* **Supplied passage**:
---*---

= Call waiting =

Telephone service feature

Call waiting is a telephone service where a subscriber can accept a second incoming telephone call by placing an in-progress call on hold, and may also switch between calls. With some providers it can be combined with additional features such as conferencing, call forwarding, and caller ID. Call waiting is intended to alleviate the need to have more than one telephone line or number for voice communications.

When a second call arrives, the subscriber is notified with a beep or tone. The user may then either switch to the new call or continue the existing conversation. The service is commonly used in both personal and business contexts, allowing individuals to manage multiple calls without a second phone line, and enabling small businesses to handle client calls without advanced call management systems.

---*---

* **Dataset content**:

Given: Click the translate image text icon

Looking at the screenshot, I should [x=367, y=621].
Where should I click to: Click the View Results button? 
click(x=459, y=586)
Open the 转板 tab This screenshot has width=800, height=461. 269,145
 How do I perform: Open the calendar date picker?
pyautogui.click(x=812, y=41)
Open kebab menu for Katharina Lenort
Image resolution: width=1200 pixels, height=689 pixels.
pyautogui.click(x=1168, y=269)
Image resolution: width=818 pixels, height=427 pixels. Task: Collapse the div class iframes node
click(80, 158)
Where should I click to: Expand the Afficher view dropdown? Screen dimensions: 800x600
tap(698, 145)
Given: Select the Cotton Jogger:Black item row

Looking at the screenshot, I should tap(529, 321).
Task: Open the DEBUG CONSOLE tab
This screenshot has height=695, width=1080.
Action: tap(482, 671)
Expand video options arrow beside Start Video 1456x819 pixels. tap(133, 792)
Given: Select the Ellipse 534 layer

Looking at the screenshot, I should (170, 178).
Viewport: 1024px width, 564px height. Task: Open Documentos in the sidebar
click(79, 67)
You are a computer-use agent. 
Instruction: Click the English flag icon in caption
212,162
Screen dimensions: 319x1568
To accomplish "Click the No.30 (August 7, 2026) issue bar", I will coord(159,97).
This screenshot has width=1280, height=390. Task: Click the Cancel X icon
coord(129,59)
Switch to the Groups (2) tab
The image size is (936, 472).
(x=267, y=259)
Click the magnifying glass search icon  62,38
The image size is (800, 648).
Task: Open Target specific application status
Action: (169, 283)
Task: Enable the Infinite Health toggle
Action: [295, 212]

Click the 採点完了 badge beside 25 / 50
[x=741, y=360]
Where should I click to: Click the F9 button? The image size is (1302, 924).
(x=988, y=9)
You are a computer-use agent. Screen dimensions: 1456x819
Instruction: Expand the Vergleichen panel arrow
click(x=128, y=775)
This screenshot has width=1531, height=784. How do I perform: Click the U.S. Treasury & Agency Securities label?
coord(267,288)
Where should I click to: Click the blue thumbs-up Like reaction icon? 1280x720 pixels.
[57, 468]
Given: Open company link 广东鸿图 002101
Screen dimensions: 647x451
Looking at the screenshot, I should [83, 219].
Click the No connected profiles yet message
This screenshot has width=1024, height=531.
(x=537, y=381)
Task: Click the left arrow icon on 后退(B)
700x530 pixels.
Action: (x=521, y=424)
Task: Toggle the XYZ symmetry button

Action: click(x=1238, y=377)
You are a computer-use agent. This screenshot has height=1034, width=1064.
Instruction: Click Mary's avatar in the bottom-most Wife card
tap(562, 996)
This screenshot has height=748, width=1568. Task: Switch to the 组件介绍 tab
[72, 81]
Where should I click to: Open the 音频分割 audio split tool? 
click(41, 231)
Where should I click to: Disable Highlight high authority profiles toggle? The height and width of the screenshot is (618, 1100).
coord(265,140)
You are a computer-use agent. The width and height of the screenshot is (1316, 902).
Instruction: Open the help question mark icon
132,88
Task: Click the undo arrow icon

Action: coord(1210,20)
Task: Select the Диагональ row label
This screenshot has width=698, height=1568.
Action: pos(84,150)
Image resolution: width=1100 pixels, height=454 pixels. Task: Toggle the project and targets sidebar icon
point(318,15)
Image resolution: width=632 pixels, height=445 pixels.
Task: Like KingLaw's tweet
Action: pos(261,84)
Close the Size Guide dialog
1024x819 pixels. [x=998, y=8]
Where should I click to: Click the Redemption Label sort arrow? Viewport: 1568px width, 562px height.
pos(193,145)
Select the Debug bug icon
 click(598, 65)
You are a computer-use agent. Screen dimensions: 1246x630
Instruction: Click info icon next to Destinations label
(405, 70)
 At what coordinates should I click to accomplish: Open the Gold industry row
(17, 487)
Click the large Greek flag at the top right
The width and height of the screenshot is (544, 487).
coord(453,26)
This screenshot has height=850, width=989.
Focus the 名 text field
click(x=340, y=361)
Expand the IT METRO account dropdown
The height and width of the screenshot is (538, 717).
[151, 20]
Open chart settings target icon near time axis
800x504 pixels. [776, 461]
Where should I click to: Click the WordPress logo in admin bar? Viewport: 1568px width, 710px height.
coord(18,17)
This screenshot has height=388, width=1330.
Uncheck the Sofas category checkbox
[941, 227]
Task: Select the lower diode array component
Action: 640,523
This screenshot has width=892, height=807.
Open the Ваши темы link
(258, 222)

---*---

* **What you will do**:
A – Count the lines in the listing that contain the string "Expand", matching case exactly, and reply with the number alone.
B – Write the next part of the passage on call waiting, starting after its last sentence.

* **Answer set**:
A – 4

B –
==History==
Call waiting was introduced to North America in the early 1970s when the first generation of electronic switch machines built by Western Electric, Electronic Signaling System 1 started to replace older mechanical equipment in the old Bell System local telephone companies. At first, some smaller municipalities were able to offer customers call waiting only on a specific phone exchange (e.g., phone customers in Trenton, Michigan initially had to have a phone number starting with 671 to have call waiting, since 671 was at that time the only exchange in that area served by one of the new ESS switches), but as demand for it became more widespread, it eventually became available on all phone exchanges as the older equipment was phased out.

In Europe, call waiting was also introduced in the 1970s with the introduction of the first digital switching systems such as the Ericsson AXE, Alcatel E10 and System 12. It was also available on some Ericsson crossbar exchanges, such as the ARE11 which, while electromechanical, was also computerised. Other digital systems such as the UK's System X also supported the service. Switching systems developed in the 1980s such as the German Siemens/Bosch EWSD also had call waiting.

==Star codes==

In North America, the NANP uses the *70 star code prefix to suspend call waiting for a dialed call. A stutter dial tone confirms the de-activation.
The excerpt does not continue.